Report how many lines in the rows below contain the word "avatar" and give only that number.

## begin

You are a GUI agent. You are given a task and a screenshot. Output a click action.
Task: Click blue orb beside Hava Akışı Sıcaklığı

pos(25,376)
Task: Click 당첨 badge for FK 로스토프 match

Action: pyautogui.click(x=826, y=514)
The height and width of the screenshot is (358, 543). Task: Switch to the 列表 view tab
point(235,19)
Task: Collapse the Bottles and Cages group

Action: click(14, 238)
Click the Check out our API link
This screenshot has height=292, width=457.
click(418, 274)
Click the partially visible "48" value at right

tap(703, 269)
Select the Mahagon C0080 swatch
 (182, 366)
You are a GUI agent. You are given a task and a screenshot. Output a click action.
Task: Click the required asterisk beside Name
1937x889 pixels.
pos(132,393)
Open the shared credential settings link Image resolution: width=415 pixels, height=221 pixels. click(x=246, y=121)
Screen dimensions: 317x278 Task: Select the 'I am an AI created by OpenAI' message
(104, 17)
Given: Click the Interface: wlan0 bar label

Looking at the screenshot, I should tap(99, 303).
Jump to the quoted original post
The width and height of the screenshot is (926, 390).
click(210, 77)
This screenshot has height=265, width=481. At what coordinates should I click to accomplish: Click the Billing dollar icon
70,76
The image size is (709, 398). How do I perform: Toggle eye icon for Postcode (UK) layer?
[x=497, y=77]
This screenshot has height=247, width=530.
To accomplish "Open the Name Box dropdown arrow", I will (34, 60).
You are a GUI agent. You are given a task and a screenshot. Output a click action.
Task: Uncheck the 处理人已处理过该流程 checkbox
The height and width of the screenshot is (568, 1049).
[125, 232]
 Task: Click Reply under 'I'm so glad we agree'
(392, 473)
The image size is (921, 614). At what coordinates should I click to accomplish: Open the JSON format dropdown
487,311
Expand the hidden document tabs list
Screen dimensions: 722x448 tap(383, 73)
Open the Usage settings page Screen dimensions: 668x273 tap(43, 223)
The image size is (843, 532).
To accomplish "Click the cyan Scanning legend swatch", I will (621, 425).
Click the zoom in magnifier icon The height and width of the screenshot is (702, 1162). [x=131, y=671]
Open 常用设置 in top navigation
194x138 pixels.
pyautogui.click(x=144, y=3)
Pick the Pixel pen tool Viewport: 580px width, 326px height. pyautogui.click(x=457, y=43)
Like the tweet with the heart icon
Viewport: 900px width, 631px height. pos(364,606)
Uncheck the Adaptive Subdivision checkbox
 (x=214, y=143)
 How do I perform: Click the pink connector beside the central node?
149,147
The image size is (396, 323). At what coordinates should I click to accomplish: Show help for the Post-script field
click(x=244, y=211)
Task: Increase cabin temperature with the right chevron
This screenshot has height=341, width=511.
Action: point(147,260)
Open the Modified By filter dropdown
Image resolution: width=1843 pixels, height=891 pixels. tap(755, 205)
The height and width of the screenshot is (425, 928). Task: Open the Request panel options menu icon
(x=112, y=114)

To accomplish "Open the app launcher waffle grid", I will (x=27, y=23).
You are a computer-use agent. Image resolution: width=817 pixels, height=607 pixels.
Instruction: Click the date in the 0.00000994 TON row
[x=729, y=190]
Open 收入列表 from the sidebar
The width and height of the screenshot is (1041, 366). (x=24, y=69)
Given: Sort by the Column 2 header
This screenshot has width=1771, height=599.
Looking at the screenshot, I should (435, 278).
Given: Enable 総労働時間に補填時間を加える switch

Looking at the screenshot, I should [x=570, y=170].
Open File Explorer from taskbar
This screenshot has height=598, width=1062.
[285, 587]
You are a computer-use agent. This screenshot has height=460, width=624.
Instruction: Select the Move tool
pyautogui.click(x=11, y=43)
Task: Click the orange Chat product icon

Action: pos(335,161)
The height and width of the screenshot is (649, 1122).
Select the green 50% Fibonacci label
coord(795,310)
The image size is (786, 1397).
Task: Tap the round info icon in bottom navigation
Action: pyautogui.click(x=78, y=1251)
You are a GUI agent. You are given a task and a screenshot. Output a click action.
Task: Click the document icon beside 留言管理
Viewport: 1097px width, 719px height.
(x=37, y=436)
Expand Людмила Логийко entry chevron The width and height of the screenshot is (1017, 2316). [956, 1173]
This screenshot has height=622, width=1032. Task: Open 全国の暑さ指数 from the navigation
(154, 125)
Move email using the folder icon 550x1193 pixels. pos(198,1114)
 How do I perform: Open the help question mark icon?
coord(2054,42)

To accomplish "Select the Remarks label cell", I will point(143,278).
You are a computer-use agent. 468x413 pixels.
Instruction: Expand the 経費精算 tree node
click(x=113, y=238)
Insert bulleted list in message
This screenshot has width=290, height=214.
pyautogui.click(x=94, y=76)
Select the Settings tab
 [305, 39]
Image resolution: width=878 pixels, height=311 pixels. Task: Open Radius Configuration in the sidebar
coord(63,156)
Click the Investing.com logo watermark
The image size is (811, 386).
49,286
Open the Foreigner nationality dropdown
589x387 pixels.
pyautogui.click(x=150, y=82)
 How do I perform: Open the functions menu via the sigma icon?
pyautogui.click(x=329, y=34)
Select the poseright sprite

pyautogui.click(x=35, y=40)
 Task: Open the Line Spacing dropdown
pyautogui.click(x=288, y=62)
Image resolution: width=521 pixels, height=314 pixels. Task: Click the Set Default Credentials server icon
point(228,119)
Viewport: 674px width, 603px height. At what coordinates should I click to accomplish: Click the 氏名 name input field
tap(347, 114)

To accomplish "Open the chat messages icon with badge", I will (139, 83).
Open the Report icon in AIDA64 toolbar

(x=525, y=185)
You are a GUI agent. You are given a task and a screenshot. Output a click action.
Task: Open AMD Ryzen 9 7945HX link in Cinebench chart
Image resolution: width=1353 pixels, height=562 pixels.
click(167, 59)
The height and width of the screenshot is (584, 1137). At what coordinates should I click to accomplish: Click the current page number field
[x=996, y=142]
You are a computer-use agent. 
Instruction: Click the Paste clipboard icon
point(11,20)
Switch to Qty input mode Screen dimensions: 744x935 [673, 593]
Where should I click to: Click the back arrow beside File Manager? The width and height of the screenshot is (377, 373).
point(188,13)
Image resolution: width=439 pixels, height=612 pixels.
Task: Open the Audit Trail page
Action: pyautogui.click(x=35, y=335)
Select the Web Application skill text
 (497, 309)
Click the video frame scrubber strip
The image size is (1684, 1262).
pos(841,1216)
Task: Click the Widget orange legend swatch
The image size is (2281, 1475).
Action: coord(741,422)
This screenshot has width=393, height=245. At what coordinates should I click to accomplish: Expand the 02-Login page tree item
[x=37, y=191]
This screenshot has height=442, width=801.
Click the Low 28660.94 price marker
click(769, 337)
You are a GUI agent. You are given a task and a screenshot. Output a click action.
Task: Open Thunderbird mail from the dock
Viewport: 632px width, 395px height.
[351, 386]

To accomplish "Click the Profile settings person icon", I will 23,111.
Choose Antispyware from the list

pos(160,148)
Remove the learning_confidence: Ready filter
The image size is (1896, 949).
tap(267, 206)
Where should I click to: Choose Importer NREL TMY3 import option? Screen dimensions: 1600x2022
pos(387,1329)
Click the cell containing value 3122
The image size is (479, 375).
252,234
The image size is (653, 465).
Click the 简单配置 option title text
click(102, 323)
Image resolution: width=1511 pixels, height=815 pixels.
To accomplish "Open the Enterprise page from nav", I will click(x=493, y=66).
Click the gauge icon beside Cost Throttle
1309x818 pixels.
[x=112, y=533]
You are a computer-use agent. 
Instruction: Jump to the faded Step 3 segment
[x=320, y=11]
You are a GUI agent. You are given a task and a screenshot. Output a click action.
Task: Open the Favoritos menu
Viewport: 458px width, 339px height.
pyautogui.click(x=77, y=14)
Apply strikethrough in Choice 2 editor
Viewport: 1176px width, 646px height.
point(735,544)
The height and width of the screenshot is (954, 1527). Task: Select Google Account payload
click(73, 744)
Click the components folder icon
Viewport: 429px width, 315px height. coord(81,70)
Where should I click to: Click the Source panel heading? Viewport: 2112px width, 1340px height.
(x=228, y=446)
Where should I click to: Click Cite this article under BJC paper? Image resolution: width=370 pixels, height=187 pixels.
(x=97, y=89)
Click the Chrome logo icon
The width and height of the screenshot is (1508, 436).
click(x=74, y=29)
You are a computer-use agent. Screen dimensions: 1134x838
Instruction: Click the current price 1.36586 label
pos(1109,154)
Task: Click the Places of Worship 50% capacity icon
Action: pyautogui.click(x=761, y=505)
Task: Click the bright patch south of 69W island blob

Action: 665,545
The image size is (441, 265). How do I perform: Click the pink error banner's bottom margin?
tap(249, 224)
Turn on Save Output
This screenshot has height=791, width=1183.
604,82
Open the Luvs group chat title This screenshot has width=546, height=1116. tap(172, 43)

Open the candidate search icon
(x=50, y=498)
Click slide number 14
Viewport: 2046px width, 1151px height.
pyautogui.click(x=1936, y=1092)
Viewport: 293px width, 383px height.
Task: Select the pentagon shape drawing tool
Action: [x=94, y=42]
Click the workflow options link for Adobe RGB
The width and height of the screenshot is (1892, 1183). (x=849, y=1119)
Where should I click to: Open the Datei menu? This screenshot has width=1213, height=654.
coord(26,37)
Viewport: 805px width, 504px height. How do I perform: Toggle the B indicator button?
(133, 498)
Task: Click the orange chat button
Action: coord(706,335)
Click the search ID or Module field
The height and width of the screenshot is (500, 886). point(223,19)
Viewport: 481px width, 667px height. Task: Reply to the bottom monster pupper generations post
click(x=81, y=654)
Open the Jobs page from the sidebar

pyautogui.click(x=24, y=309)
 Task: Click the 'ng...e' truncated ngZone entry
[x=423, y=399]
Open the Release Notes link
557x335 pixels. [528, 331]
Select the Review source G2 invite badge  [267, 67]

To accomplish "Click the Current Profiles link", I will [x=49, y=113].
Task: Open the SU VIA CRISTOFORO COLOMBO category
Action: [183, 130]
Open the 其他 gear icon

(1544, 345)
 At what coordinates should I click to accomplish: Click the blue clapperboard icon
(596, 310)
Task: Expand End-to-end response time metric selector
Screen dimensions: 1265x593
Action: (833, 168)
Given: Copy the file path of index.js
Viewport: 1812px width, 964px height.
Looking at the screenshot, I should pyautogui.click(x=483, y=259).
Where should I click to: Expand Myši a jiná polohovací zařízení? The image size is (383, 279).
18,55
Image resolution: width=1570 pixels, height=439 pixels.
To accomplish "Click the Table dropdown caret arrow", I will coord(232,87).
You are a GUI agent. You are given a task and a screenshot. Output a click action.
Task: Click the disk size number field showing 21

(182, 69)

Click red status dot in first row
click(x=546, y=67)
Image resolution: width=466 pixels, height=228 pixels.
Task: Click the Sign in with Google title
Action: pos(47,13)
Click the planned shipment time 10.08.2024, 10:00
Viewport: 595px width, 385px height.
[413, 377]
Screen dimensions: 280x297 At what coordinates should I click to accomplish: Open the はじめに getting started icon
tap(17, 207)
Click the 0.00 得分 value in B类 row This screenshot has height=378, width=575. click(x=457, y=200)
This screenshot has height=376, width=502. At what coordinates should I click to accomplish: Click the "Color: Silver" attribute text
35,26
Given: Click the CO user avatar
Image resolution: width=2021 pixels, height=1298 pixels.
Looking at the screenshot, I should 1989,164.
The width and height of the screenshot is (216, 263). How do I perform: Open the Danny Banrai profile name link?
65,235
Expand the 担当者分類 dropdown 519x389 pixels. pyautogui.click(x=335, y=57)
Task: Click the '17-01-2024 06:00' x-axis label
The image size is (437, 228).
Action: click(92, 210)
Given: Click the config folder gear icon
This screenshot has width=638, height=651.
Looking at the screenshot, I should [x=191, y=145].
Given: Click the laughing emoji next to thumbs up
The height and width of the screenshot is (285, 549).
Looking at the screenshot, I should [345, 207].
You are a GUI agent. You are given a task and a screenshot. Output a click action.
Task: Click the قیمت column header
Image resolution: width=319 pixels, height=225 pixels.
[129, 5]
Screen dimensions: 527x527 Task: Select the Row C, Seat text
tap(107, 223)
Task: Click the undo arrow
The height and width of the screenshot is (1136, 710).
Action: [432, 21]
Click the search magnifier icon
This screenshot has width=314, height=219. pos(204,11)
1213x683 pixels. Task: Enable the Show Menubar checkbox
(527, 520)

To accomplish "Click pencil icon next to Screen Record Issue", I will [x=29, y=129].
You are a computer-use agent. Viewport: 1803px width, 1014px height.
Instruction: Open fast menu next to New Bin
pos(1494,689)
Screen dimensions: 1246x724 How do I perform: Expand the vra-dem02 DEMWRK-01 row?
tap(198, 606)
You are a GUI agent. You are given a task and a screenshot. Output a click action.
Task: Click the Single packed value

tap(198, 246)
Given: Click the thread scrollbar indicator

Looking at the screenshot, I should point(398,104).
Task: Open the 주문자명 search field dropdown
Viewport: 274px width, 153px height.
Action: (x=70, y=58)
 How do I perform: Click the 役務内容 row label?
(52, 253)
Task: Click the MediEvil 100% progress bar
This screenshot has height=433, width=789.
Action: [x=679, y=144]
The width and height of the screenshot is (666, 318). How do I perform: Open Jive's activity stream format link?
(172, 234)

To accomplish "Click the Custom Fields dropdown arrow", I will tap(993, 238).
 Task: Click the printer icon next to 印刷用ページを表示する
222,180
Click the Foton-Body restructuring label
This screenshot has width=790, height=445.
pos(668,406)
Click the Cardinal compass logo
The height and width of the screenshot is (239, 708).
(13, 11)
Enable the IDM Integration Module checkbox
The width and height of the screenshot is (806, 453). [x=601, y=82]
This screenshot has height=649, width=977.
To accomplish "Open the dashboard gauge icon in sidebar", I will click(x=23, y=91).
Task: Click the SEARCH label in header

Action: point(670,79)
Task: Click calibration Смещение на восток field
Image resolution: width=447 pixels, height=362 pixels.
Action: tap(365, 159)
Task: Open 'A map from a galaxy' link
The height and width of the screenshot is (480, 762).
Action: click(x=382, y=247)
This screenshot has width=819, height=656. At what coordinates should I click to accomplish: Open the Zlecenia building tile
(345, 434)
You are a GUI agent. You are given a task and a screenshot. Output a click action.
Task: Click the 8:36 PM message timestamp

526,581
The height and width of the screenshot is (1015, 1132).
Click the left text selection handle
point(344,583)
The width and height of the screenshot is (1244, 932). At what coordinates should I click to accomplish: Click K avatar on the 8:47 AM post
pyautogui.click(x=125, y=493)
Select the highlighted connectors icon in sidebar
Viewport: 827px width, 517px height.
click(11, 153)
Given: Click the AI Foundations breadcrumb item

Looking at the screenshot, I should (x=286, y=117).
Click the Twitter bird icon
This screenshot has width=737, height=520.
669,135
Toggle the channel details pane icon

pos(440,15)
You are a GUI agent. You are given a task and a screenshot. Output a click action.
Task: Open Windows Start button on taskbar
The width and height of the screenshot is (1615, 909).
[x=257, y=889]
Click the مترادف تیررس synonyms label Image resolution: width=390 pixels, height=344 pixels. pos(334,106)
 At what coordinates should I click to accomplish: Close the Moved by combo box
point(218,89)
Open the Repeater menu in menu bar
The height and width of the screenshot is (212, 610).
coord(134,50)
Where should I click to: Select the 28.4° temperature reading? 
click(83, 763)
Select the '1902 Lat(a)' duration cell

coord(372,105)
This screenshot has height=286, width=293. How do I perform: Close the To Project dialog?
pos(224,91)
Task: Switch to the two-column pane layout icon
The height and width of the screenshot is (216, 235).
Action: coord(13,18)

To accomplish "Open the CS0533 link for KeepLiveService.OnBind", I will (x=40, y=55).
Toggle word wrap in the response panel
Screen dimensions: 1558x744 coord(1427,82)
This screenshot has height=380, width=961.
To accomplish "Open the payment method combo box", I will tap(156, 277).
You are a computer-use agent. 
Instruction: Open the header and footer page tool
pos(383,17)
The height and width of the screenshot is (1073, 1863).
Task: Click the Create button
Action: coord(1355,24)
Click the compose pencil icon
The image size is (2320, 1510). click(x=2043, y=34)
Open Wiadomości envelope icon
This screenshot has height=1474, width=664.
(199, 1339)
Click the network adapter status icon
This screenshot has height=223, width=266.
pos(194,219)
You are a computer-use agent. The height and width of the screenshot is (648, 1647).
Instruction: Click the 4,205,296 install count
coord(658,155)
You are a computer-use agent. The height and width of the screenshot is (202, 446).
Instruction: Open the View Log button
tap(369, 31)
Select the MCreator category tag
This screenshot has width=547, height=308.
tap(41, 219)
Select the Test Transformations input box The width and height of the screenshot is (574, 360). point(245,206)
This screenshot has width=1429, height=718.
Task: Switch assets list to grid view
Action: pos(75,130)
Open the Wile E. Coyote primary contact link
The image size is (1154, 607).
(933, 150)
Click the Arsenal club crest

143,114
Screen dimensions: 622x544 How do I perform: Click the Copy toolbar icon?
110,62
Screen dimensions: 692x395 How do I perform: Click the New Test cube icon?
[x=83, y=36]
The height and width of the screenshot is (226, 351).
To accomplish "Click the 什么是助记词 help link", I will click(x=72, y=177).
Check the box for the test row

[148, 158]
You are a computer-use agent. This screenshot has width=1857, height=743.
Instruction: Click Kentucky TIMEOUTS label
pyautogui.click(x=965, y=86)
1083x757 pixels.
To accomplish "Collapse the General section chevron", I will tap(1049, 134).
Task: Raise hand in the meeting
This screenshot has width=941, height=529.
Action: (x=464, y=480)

## end

OUTPUT FOR THIS EXERCISE: 2